Nangli Sakrawati is a village on the outskirts of Najafgarh in South West Delhi district of the National Capital Territory of Delhi, India. The nearest metro is Nangli metro station in Grey line of Delhi metro. Nangli Sakrawati was settled some 800 years ago by people who came from Narinara village in Haryana

== History ==
Nangli Sakrawati was settled some 800 years ago by people who came from Narinara village in Haryana. Sugarcane was sown in abundance in the village, which was then converted locally into 'shakkar' (sugar), hence giving it the name 'sakrawati'. A local saint 'Dada Rana Ji' once came and preached people here. A temple was erected in his memory now known as Dada Rana ji ka Mandir (Temple of Dada Rana ji). By 1970's, the Delhi Government had seized bulk of land belonging to the village in order to create embankments along the Najafgarh Drain, as well as for setting up the Nangli Dairy.
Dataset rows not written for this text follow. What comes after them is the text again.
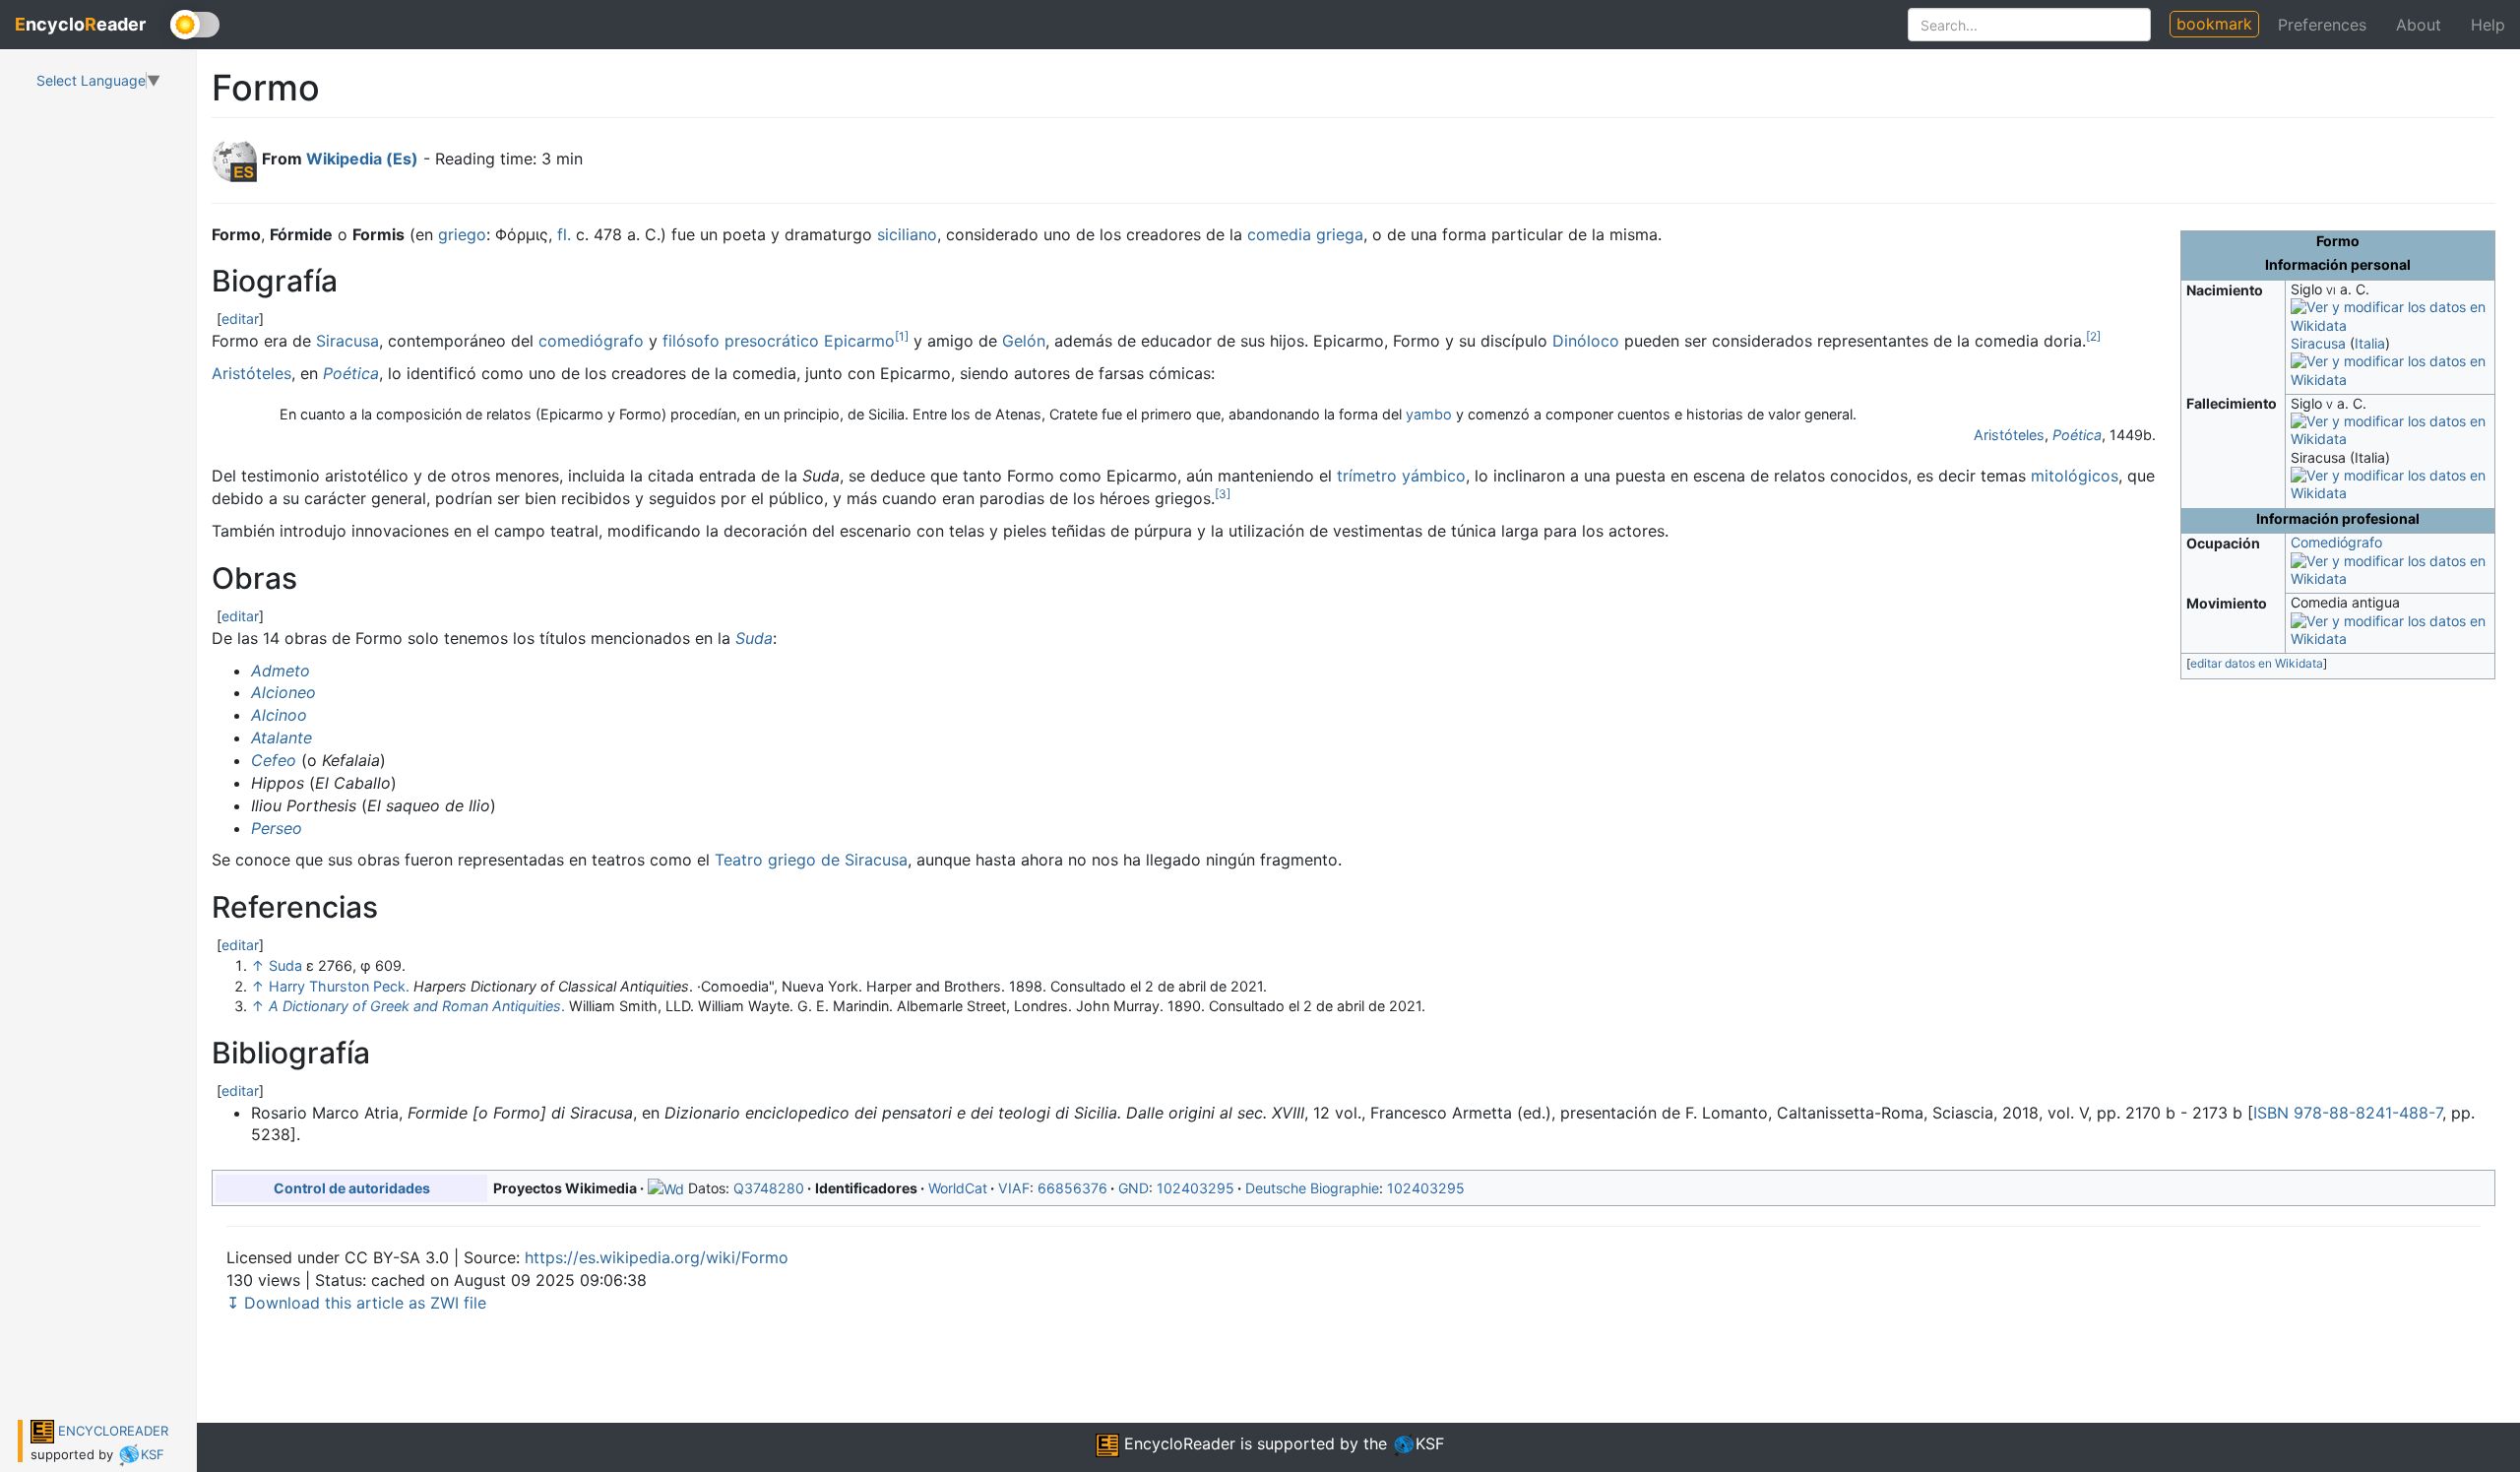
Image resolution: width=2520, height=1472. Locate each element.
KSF (152, 1454)
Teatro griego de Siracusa (811, 859)
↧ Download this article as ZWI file (356, 1302)
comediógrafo (591, 341)
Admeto (280, 670)
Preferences (2322, 24)
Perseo (276, 828)
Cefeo (273, 760)
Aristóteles (251, 373)
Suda (754, 638)
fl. (564, 234)
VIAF (1014, 1188)
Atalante (281, 737)
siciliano (907, 234)
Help (2488, 24)
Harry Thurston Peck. (339, 986)
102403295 (1195, 1188)
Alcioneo (283, 692)
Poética (351, 373)
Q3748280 (768, 1188)
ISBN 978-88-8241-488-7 (2347, 1112)
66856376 (1072, 1188)
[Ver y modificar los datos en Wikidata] (2390, 315)
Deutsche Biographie (1312, 1188)
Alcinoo (279, 715)
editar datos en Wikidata (2256, 663)
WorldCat (957, 1188)
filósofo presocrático (740, 341)
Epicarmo (859, 341)
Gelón (1023, 341)
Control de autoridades (352, 1188)
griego (462, 234)
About (2418, 24)
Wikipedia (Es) (362, 158)
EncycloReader (1177, 1443)
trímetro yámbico (1401, 475)
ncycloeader (80, 24)
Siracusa (2318, 343)
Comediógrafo (2336, 542)
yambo (1429, 414)
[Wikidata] (666, 1188)
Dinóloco (1585, 341)
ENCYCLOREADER (111, 1431)
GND (1133, 1188)
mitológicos (2074, 475)
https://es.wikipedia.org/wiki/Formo (656, 1257)
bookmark (2214, 23)
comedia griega (1305, 234)
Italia (2370, 343)
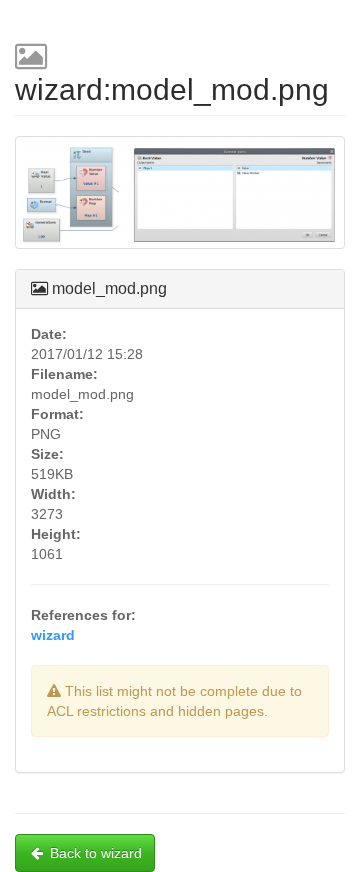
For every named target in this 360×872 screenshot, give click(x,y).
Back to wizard (96, 853)
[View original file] (180, 201)
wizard (53, 635)
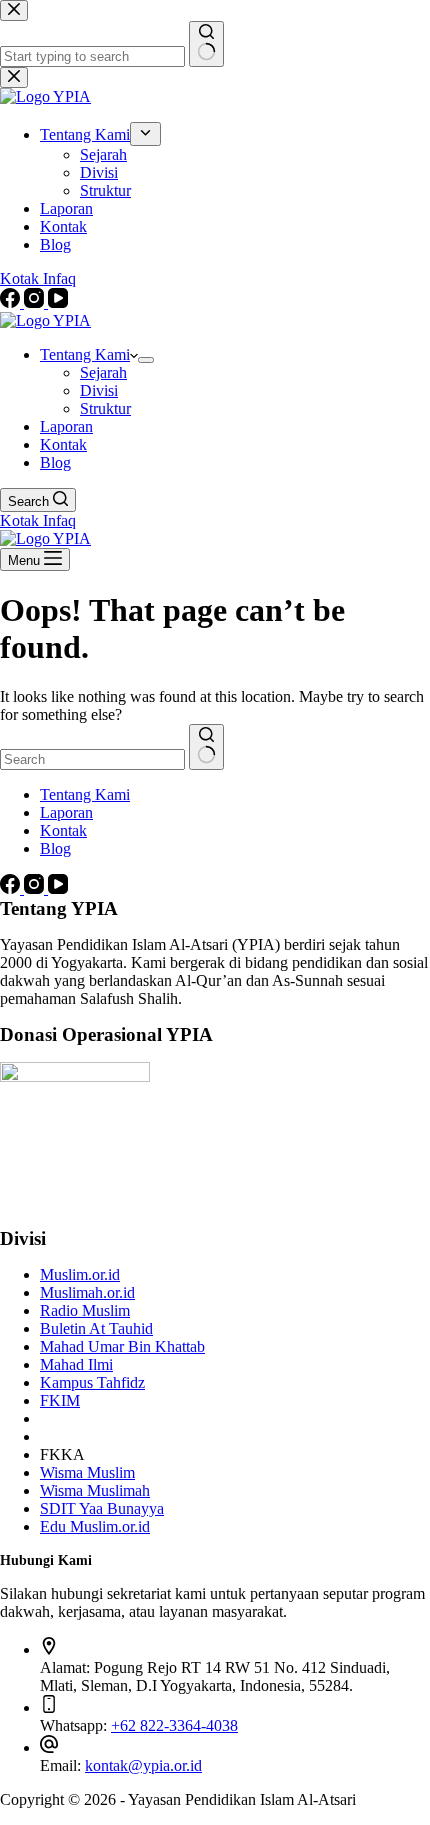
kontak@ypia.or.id (143, 1765)
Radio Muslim (85, 1310)
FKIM (60, 1400)
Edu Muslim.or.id (95, 1526)
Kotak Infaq (38, 520)
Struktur (105, 408)
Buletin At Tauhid (96, 1328)
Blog (55, 462)
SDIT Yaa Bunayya (102, 1508)
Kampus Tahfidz (92, 1382)
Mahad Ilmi (76, 1364)
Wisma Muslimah (95, 1490)
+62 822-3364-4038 (174, 1725)
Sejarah (103, 372)
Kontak (63, 444)
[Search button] (206, 747)
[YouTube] (58, 888)
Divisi (99, 390)
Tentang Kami (85, 354)
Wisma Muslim (87, 1472)
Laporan (66, 426)
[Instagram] (36, 888)
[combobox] (92, 759)
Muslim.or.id (80, 1274)
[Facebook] (12, 888)
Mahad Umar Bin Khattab (122, 1346)
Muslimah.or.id (87, 1292)
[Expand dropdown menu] (146, 360)
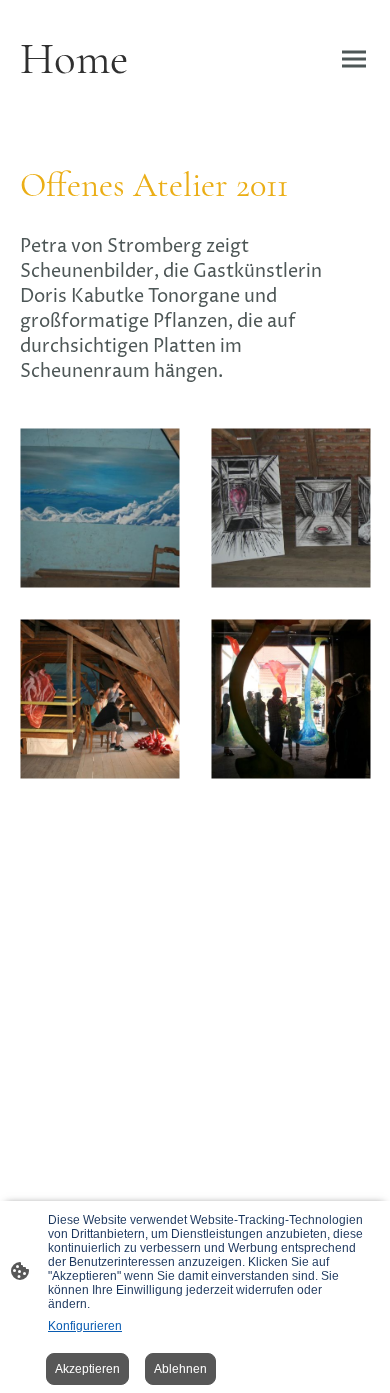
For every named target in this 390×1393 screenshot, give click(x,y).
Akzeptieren (87, 1369)
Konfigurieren (85, 1326)
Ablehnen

A number of residential colonies were established in the decades following. An Industrial area too exists north of the village.

== Geography ==

Nangli Sakrawati is located at . The village extends from Najafgarh Drain in the east to Dichaon Kalan in the West.

== Population ==
Nangli Sakrawati village has a population of 37,706 according to the 2011 Census of India. There exist 7,410 houses in the village. Literacy rate of the village is 85.17%.